How many lines in the records below contain "Sinh"? Reply with the number only.

** Opening Entries shown block **

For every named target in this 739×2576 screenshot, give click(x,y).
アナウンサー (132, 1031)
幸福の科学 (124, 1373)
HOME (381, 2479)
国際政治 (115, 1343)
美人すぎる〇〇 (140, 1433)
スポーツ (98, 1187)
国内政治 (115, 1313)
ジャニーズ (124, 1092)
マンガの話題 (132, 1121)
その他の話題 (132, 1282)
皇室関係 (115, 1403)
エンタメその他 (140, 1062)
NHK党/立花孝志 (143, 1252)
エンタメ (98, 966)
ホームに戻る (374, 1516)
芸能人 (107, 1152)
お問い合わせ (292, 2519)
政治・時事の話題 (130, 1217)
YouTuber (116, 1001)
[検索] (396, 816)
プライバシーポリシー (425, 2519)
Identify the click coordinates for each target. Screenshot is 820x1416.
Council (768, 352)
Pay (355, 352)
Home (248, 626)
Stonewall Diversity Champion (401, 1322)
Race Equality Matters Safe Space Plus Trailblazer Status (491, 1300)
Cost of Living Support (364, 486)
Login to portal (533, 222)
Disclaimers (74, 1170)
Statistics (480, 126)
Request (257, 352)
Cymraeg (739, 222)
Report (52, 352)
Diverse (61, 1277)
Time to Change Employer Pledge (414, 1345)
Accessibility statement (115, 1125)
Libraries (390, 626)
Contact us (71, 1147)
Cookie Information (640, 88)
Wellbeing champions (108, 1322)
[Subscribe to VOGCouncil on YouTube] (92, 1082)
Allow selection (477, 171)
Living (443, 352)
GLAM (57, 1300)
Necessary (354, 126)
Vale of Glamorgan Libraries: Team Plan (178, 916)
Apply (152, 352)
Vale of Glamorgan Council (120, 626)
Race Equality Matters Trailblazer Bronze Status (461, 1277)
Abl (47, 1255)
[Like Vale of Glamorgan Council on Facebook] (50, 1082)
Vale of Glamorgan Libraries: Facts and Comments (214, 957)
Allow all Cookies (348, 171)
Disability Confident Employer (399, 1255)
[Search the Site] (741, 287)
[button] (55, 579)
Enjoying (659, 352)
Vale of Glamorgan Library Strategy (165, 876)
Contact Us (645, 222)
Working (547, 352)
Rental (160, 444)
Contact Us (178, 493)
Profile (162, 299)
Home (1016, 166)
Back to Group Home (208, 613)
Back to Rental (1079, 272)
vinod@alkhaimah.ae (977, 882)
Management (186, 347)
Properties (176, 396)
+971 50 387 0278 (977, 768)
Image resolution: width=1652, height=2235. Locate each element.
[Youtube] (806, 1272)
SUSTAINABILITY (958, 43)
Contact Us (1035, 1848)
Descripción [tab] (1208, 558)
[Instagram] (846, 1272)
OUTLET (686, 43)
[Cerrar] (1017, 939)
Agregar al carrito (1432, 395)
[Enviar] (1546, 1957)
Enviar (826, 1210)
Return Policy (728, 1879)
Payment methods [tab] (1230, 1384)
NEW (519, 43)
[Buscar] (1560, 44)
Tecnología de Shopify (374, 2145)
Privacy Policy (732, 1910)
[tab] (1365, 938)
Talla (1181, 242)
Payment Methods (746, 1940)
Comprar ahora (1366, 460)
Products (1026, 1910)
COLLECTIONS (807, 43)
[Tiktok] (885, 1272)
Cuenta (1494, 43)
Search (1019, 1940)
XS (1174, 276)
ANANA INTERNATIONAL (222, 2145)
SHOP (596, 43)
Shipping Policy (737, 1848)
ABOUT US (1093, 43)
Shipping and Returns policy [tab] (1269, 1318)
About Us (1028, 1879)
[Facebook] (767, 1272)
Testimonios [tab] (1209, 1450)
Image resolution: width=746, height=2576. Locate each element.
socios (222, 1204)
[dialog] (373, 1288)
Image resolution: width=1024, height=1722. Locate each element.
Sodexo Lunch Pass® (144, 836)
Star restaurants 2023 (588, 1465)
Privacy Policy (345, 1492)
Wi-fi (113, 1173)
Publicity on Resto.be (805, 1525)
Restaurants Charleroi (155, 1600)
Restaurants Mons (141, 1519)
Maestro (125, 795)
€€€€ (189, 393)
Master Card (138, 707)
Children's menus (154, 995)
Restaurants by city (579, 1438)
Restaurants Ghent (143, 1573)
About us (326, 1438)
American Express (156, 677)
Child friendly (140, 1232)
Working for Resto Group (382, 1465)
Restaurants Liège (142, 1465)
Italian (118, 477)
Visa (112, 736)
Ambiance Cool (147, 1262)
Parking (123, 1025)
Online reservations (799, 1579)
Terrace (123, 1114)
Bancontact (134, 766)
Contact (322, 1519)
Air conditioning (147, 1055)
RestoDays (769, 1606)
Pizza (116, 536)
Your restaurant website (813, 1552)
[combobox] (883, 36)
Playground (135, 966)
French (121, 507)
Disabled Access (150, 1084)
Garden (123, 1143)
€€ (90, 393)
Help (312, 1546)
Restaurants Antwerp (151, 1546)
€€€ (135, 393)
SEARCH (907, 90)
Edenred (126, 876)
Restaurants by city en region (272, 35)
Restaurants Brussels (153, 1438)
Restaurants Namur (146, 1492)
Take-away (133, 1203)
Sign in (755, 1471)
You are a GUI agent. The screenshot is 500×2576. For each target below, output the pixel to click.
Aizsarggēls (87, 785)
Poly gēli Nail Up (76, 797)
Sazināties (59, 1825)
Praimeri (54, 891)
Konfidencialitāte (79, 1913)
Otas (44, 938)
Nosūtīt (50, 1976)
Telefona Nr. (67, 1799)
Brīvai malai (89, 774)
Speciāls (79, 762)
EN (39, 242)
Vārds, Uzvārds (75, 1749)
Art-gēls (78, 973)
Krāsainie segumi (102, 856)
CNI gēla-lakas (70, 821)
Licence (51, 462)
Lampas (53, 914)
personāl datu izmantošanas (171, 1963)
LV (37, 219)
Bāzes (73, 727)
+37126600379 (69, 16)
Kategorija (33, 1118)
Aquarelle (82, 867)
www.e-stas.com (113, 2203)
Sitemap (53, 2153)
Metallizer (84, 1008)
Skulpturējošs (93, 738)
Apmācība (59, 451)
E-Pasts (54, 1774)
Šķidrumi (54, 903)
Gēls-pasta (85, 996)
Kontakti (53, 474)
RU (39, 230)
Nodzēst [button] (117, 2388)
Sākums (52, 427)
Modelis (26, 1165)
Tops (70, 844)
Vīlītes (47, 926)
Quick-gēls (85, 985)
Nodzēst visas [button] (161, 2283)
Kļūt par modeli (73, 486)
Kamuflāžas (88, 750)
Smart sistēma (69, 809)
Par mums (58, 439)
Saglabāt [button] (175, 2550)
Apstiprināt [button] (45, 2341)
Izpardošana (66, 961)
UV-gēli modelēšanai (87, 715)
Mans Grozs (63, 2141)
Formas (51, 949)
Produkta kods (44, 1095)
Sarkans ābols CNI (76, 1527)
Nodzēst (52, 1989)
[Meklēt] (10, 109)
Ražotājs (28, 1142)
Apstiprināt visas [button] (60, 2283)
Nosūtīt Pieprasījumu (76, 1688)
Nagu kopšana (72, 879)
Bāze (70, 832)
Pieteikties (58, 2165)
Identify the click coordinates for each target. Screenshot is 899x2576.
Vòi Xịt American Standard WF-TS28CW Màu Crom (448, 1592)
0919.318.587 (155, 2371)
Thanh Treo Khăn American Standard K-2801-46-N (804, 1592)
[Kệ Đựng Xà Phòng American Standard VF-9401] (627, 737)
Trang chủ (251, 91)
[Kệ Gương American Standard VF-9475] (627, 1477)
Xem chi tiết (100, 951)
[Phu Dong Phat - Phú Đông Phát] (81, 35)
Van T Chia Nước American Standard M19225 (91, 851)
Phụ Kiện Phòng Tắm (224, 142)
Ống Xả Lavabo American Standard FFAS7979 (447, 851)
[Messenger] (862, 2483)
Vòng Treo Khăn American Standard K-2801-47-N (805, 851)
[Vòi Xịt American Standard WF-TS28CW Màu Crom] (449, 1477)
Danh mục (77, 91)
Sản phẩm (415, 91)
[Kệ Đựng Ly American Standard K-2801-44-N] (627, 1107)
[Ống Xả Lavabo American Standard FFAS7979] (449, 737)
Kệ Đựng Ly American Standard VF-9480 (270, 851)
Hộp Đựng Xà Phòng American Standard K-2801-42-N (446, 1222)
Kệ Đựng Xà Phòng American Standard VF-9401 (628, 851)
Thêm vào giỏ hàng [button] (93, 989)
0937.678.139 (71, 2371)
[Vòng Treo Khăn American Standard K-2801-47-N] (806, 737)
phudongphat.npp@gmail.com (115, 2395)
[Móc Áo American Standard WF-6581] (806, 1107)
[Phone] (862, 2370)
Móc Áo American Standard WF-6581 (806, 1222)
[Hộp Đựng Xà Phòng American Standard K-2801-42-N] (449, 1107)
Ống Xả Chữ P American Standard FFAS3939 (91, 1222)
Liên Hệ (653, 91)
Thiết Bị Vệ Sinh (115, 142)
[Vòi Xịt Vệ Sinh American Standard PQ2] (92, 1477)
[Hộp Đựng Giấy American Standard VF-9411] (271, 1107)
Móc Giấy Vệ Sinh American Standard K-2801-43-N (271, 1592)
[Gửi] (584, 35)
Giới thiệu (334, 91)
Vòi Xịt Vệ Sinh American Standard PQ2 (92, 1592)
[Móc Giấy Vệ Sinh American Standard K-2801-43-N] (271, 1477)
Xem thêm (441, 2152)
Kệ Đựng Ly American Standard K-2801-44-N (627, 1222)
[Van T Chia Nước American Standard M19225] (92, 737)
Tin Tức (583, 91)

** Closing Entries shown block **

Exercise solution ▸ 5